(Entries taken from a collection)
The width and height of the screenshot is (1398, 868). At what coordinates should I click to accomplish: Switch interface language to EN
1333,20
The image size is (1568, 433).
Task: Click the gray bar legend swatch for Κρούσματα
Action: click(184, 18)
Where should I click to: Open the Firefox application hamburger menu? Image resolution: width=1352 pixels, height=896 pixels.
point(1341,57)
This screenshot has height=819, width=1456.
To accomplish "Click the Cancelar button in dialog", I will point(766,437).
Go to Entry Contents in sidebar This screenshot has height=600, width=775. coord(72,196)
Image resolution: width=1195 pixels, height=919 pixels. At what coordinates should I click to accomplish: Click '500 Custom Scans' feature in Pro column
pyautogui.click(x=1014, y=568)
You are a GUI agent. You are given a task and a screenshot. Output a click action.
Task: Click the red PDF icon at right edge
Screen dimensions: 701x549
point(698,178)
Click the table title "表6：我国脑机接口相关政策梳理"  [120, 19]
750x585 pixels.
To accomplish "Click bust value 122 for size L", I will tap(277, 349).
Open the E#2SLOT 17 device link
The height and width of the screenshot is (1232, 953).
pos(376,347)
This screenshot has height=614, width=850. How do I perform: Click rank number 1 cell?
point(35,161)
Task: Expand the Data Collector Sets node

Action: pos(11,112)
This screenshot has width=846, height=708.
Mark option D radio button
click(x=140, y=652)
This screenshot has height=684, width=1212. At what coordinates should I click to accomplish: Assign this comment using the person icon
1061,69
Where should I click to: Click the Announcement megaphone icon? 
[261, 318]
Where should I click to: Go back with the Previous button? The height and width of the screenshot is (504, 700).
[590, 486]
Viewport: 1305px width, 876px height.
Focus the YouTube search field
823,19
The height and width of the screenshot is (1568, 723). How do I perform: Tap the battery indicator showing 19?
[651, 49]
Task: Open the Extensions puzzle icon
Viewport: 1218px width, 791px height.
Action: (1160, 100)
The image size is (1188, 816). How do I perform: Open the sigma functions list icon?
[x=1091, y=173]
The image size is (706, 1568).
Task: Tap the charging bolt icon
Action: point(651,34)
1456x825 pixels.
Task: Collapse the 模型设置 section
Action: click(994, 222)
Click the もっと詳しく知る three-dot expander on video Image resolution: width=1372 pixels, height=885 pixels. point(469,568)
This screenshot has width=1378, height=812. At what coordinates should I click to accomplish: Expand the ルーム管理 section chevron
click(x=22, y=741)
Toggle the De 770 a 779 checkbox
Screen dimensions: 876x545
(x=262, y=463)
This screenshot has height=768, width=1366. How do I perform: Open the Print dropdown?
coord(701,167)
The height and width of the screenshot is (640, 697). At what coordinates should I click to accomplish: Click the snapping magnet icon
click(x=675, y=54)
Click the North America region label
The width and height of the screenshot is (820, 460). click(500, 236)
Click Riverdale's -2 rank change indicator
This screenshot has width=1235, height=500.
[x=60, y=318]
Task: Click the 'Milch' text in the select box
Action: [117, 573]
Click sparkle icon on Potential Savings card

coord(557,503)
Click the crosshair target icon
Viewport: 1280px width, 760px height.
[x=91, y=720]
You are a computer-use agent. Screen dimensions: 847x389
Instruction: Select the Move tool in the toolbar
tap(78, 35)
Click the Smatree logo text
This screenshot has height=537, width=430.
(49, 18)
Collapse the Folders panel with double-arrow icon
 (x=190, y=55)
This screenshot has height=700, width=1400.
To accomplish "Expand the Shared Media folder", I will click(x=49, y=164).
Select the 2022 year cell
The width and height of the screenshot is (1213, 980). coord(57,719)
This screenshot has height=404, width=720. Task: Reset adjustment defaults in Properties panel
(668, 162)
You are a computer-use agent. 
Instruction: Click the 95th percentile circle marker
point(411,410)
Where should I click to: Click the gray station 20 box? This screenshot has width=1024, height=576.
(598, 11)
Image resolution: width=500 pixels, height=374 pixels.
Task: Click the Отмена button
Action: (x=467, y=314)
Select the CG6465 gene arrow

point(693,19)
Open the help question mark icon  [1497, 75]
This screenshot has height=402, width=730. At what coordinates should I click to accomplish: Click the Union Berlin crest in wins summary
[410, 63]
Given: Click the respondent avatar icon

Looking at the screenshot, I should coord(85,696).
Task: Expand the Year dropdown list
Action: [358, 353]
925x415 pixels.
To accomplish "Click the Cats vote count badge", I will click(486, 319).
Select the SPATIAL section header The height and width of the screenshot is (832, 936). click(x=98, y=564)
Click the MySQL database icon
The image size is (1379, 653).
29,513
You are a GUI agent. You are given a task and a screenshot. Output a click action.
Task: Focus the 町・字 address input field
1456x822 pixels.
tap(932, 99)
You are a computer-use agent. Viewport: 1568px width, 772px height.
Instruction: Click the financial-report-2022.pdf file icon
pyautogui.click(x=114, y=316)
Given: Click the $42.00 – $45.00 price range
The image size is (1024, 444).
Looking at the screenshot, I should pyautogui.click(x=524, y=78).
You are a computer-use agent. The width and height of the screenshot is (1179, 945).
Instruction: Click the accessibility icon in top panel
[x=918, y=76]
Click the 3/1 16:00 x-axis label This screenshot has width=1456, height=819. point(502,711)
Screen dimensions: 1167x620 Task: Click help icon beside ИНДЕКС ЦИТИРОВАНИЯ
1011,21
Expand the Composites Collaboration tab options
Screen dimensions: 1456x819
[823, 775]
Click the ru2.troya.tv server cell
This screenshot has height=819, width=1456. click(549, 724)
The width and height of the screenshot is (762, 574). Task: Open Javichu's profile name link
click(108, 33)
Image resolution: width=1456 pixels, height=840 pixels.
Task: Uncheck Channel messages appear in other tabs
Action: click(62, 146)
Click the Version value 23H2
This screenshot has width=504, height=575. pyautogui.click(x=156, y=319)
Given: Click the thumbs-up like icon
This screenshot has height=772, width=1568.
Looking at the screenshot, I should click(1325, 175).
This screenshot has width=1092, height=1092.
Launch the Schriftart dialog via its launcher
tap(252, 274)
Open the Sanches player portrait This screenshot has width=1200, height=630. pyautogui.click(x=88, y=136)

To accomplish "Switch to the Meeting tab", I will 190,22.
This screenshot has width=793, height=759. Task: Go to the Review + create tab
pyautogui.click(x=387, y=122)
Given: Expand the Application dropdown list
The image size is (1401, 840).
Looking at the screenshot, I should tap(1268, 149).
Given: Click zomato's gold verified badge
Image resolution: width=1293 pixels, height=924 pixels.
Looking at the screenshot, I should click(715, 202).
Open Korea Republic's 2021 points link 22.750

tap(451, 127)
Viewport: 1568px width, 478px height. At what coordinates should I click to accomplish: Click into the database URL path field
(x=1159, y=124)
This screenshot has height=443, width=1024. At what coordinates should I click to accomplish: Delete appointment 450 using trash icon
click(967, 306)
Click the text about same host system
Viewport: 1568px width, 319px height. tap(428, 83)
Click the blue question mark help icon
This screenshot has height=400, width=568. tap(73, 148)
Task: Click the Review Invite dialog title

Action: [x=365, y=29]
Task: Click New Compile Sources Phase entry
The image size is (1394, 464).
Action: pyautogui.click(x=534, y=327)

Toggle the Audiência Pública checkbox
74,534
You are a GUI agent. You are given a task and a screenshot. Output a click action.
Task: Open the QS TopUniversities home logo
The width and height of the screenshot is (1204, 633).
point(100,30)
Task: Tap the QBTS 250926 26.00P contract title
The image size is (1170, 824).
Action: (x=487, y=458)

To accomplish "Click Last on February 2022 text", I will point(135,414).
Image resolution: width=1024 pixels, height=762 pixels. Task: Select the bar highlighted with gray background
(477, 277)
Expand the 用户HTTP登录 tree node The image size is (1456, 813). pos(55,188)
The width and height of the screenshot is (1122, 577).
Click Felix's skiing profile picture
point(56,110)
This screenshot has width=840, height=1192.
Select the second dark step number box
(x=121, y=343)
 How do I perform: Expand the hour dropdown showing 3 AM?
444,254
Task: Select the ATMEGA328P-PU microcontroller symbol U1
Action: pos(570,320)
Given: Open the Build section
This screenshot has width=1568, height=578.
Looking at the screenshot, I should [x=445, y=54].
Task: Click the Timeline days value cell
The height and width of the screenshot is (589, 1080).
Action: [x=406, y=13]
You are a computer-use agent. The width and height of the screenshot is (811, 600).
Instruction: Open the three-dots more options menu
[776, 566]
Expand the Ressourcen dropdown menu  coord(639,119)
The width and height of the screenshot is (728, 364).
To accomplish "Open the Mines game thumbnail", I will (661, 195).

**PROBLEM:** Working from the records above, write out verbatim only the lines from the line containing "This screenshot has height=684, width=1212." through the line containing "Click the もっと詳しく知る".

**OUTPUT BELOW:**
This screenshot has height=684, width=1212. At what coordinates should I click to accomplish: Assign this comment using the person icon
1061,69
Where should I click to: Click the Announcement megaphone icon? 
[261, 318]
Where should I click to: Go back with the Previous button? The height and width of the screenshot is (504, 700).
[590, 486]
Viewport: 1305px width, 876px height.
Focus the YouTube search field
823,19
The height and width of the screenshot is (1568, 723). How do I perform: Tap the battery indicator showing 19?
[651, 49]
Task: Open the Extensions puzzle icon
Viewport: 1218px width, 791px height.
Action: (1160, 100)
The image size is (1188, 816). How do I perform: Open the sigma functions list icon?
[x=1091, y=173]
The image size is (706, 1568).
Task: Tap the charging bolt icon
Action: point(651,34)
1456x825 pixels.
Task: Collapse the 模型设置 section
Action: click(994, 222)
Click the もっと詳しく知る three-dot expander on video Image resolution: width=1372 pixels, height=885 pixels. point(469,568)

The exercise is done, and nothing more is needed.